What is the relationship between the work of art and reality? Does it refer to an external reality or does it present us with an abstract event? What do we know about the circumstances of its creation? And last but not least: How does the image we form of a painting come about?
The 2024 collection presentation with works from 1912 to the present day continues the motto "three sides of the picture". While the front of a work is dedicated to questions of form and surface, the back - with information on the artist, previous owners or exhibition history - tells us something about the history of its creation. A third, immaterial aspect of the artwork is closely linked to the viewer's perception: it opens up a pictorial space into which the imaginary flows and an idea, a space of thought, is created. The tour through the exhibition follows a dramaturgy that interweaves the narrative of the three sides of the picture with art-historical developments towards abstraction.
In the second act of the exhibition, the focus is increasingly on contemporary art. A video work by Katja Davar (acquired in 2023) and a two-part installation by Pauline M'barek (acquired in 2022) will be on display for the first time. Two split-screen films by Magdalena von Rudy tell of the complications of growing up.
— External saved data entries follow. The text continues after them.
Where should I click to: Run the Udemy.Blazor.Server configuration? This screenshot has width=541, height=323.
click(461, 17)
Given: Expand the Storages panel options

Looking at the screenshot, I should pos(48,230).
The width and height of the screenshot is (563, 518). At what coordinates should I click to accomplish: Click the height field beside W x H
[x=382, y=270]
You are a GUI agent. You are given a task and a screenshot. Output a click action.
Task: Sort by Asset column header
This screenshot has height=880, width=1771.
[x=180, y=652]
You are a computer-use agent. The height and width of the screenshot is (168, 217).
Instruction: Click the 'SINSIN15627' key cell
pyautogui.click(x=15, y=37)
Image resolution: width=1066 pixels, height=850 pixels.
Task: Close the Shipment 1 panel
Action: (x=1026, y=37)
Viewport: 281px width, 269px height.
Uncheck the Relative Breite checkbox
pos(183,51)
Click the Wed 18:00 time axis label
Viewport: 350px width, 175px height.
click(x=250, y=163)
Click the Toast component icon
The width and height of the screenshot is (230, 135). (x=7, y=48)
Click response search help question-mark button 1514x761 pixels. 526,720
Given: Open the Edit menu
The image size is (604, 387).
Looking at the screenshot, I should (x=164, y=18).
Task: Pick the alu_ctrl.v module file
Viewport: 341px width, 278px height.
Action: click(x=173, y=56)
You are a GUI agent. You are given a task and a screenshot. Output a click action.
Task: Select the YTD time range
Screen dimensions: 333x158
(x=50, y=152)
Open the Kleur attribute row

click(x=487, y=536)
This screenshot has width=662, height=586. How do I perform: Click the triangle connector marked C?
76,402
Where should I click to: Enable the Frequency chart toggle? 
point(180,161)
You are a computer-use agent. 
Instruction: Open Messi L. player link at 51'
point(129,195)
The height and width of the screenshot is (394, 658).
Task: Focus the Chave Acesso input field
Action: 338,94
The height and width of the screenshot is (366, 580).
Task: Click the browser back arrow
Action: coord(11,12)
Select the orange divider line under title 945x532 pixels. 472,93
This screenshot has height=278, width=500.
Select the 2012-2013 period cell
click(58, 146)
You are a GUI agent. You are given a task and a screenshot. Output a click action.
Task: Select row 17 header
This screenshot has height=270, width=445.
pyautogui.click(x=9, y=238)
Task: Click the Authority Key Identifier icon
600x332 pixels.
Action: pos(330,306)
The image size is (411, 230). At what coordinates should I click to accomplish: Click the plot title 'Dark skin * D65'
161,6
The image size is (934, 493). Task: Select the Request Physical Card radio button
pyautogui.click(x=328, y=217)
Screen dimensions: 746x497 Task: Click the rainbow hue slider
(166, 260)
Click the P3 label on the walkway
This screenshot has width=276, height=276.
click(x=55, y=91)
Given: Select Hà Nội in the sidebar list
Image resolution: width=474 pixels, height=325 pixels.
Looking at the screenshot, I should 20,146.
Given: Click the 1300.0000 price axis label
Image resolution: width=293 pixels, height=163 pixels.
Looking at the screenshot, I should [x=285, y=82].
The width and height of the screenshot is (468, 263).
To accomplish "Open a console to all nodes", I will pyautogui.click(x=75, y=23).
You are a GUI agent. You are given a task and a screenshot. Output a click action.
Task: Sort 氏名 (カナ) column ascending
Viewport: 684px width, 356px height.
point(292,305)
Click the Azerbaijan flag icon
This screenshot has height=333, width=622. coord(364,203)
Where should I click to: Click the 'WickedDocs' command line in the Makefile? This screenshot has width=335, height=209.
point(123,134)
Raising from 2010 shows three young members of an indie rock band dreaming of big fame together. In a second film (Picnic, 2008), the artist has five young female musicians recite existential lines of poetry as a response to their melancholy ideals and male search for identity. "Everyone looking for salvation by himself. Each like a coal drawn from the fire." Film and theater, reality and fiction intertwine to create moments of fragile intensity and vulnerability.
This content has been machine translated.